Pinning Dependencies
Cargo resolves dependency versions at build time unless told not to. If a
dependency publishes a new patch version between two CI runs, the second run may
compile different code than the first. The --locked flag prevents this:
cargo test --locked
With --locked, Cargo refuses to build if the Cargo.lock file does not match
the current dependency resolution. This ensures CI uses exactly the versions the
developer tested locally. It also catches a common mistake: updating a
dependency in Cargo.toml but forgetting to commit the updated Cargo.lock.
Pinning Tool Versions
When installing Cargo subcommands, pin the version. An unpinned
cargo install cargo-audit will install whatever the latest release is at the
time the job runs, which can introduce new warnings or behavior changes that
have nothing to do with your code:
# Unpinned — may change between runs:
cargo install cargo-audit
# Pinned — deterministic:
cargo install cargo-audit@0.21.0
Nix
For projects that already use Nix, running CI inside a
Nix development shell pins the Rust toolchain, all system dependencies, and all
auxiliary tools to exact versions via the flake lockfile. This achieves all of
the above in one step. The tradeoff is adoption cost: Nix has a steep learning
curve, and adding it solely for CI reproducibility is rarely worth it. But for
projects that already have a flake.nix, using it in CI is a natural extension.
It also means developers can run the same checks locally and be confident that
the outcome matches CI. The platform subchapters cover how to set up Nix in
GitHub Actions and
GitLab CI.
Each CI platform also has its own reproducibility concerns (action versions in GitHub, Docker image tags in GitLab, runner images), which are covered in the respective subchapters.
Security
CI jobs often need access to secrets: registry tokens for publishing crates, deployment credentials, API keys for external services. If your repository accepts contributions from external developers, those developers’ merge requests will trigger CI runs. Depending on how your CI is configured, those runs may have access to your secrets.
This is a real attack vector. An attacker can submit a merge request that modifies CI configuration or test code to exfiltrate secrets to an external server. The specifics of how to mitigate this differ by platform — protected variables, environment scoping, restricted triggers — and are covered in the GitHub Actions and GitLab CI chapters. The important thing is to be aware that CI pipelines are an attack surface and to think carefully about which jobs need which secrets and who can trigger them.
Reading
Continuous Integration by Martin Fowler
In this article, Martin summarizes continuous integration practices. In his own words:
Continuous Integration is a software development practice where each member of a team merges their changes into a codebase together with their colleagues changes at least daily. Each of these integrations is verified by an automated build (including test) to detect integration errors as quickly as possible. Teams find that this approach reduces the risk of delivery delays, reduces the effort of integration, and enables practices that foster a healthy codebase for rapid enhancement with new features.

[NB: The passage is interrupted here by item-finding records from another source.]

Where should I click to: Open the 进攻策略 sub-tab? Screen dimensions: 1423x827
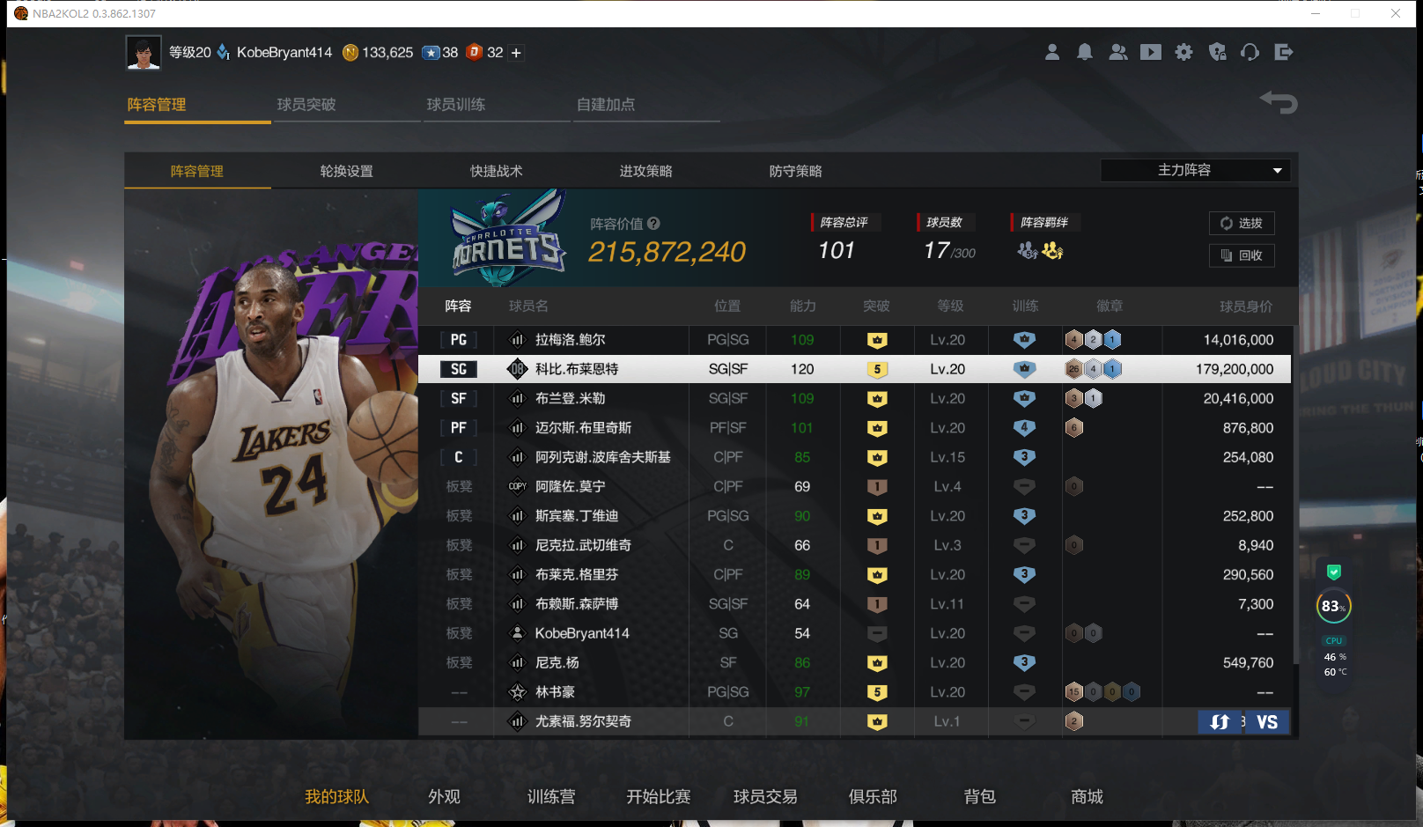point(645,171)
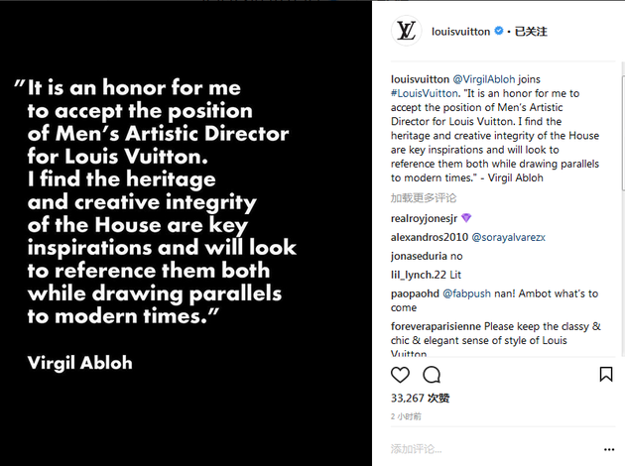Open the @VirgilAbloh mention link
The width and height of the screenshot is (625, 466).
coord(484,79)
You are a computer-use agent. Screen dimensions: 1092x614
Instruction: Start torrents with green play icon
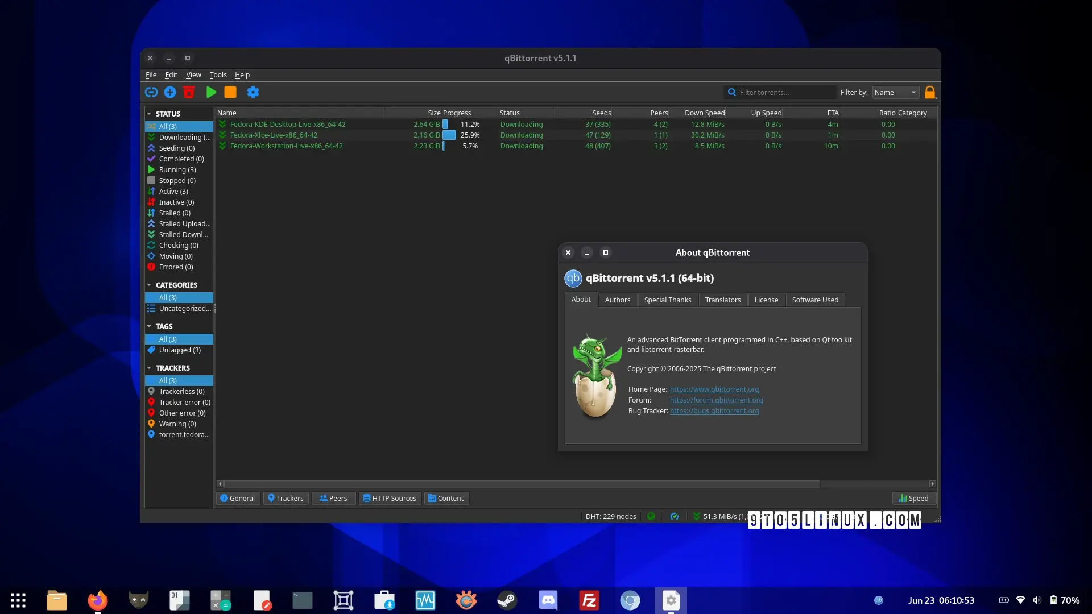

Continuous Integration by Software Engineering at Google
A chapter on Google’s approach to continuous integration. The chapter argues that the cost of a bug grows the later it is caught, so CI should shift detection as early as possible. To do this effectively, split your tests: fast, hermetic tests run on every merge request, while slow or non-deterministic tests run post-submit. The system only works if developers trust it, which means investing in test reliability. Flaky or non-hermetic tests erode that trust, and developers quickly learn to ignore CI results that regularly fail for reasons unrelated to their changes. A case study illustrates the impact: moving end-to-end tests from nightly to post-submit within two hours cut the set of suspect changes per failure by 12x.